## Task description
Skip all pictures. Write out the data below from its first line through the line that contains "The width and".

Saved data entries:
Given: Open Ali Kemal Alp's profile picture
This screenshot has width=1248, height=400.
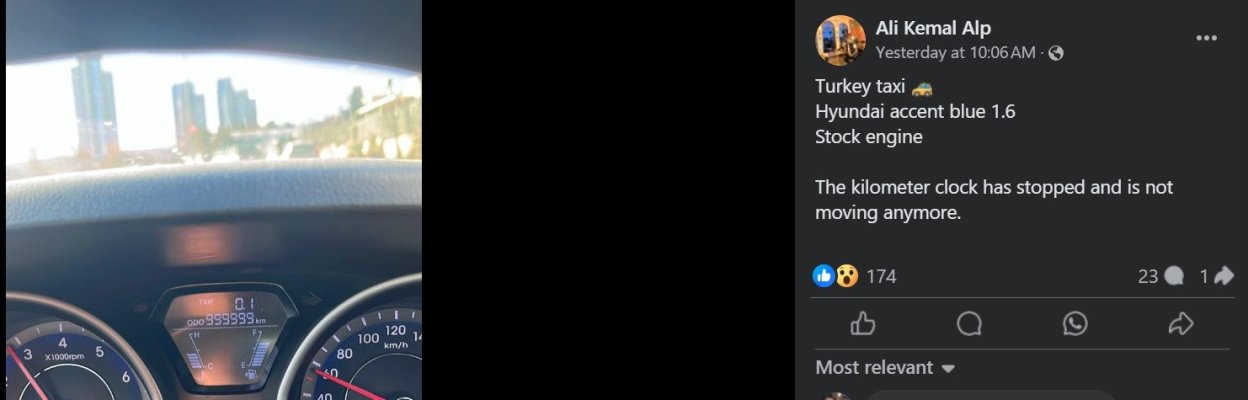Looking at the screenshot, I should pos(840,40).
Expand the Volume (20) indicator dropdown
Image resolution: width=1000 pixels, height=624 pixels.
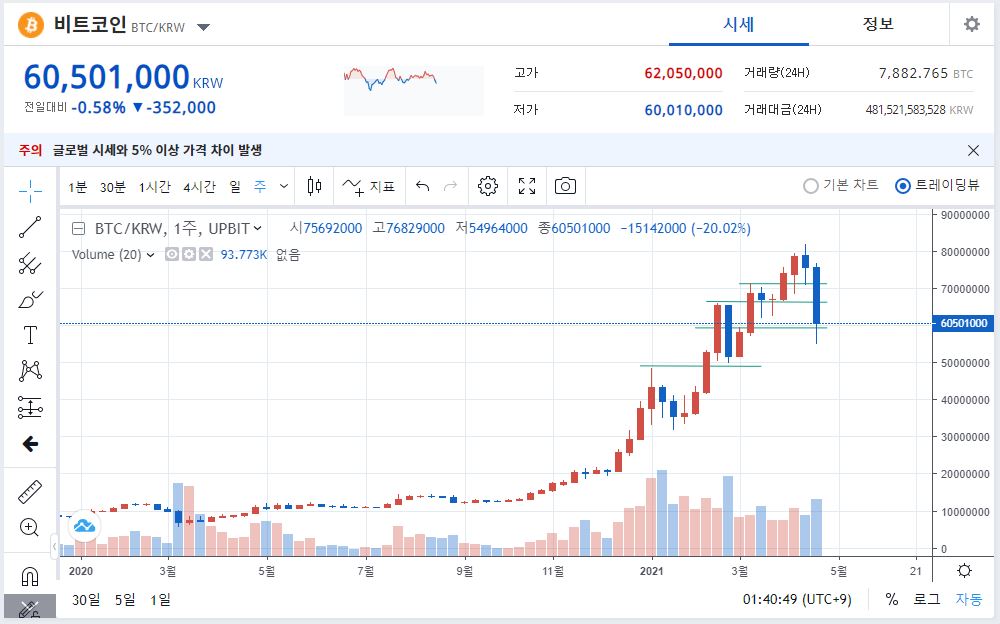148,255
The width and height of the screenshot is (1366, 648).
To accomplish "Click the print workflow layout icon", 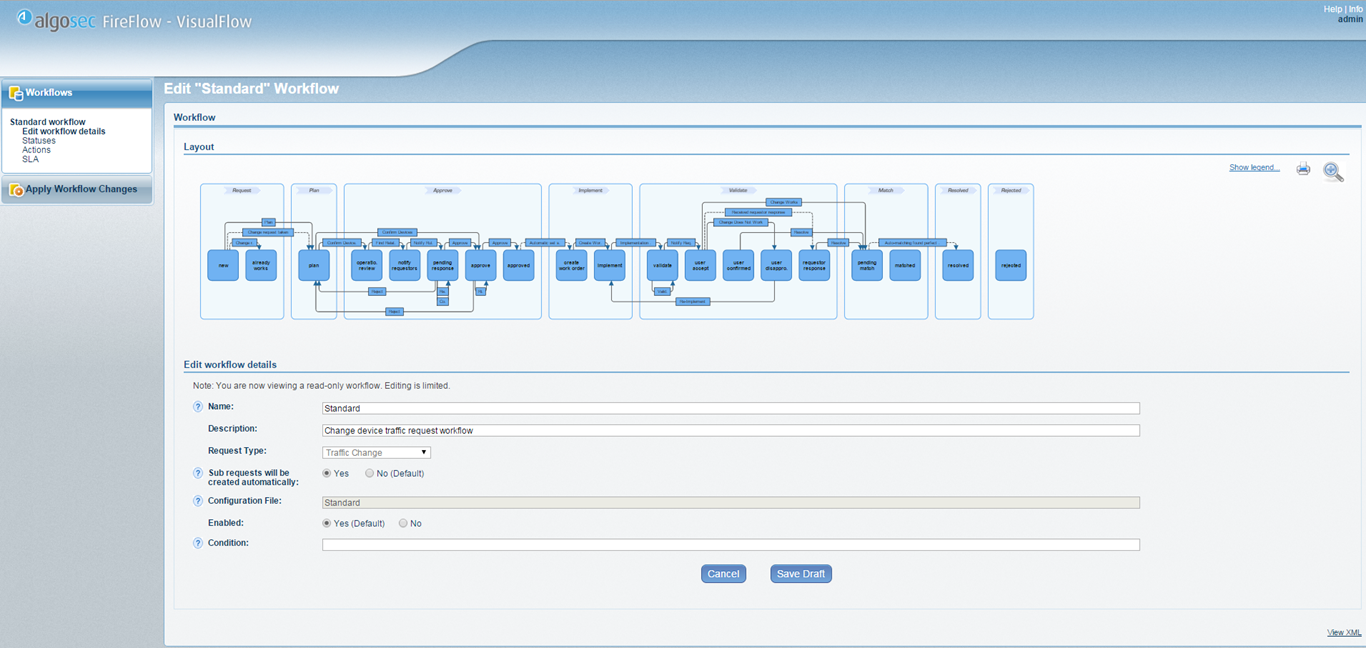I will click(x=1303, y=169).
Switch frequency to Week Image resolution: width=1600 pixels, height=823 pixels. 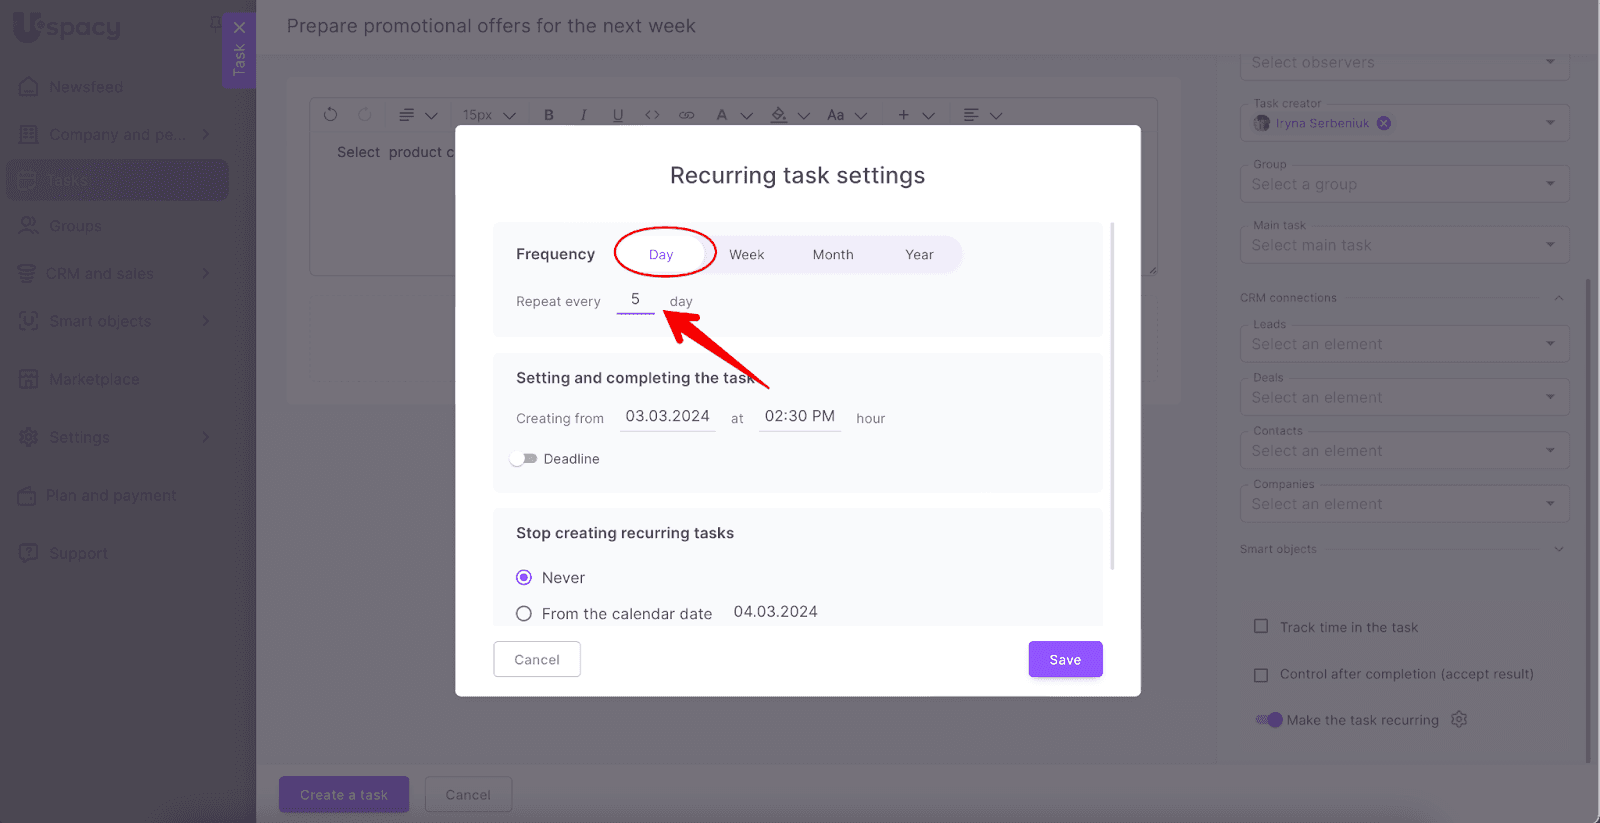point(746,255)
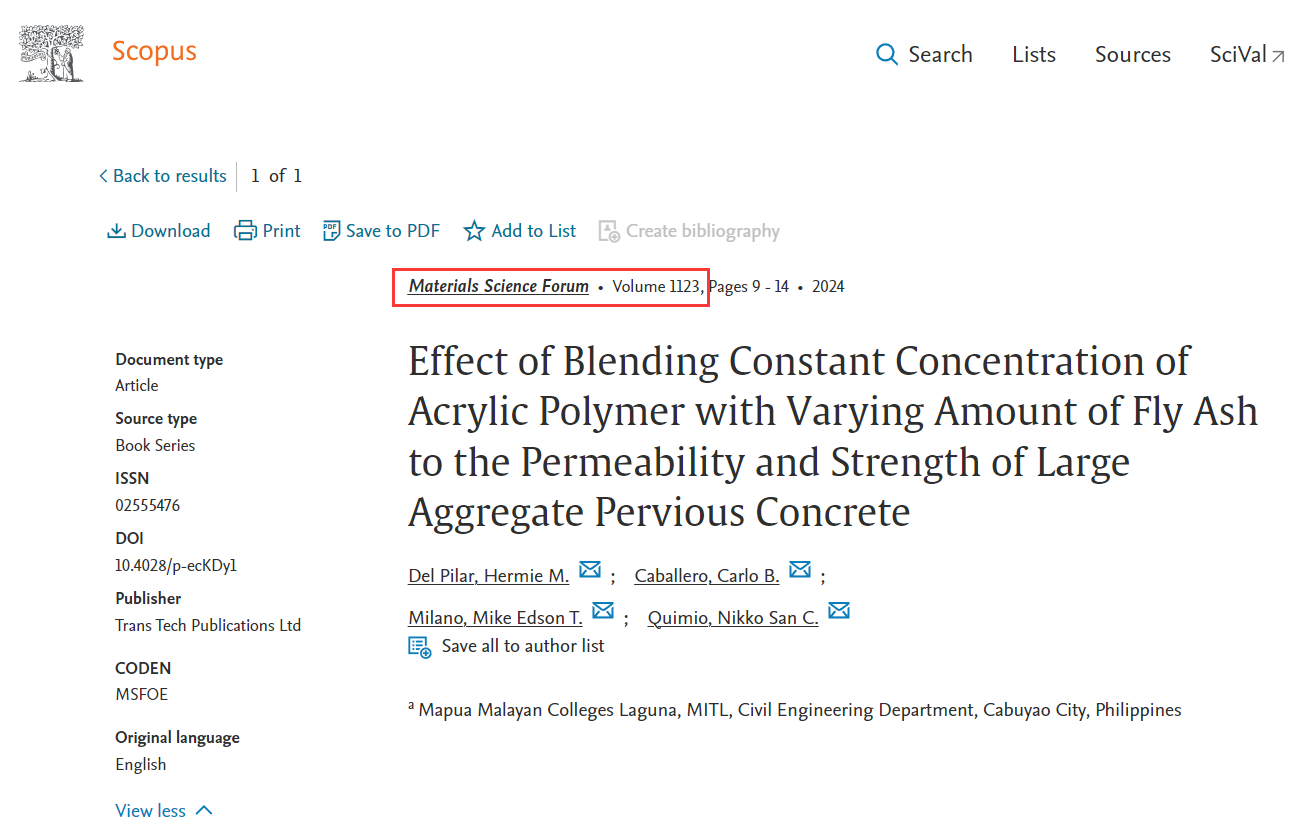Click the Add to List star icon
Screen dimensions: 1293x829
pos(474,231)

## Completed task
Given: Open Ali Kemal Alp's profile picture
This screenshot has width=1248, height=400.
Looking at the screenshot, I should pos(840,40).
Expand the Volume (20) indicator dropdown
Image resolution: width=1000 pixels, height=624 pixels.
148,255
The width and height of the screenshot is (1366, 648).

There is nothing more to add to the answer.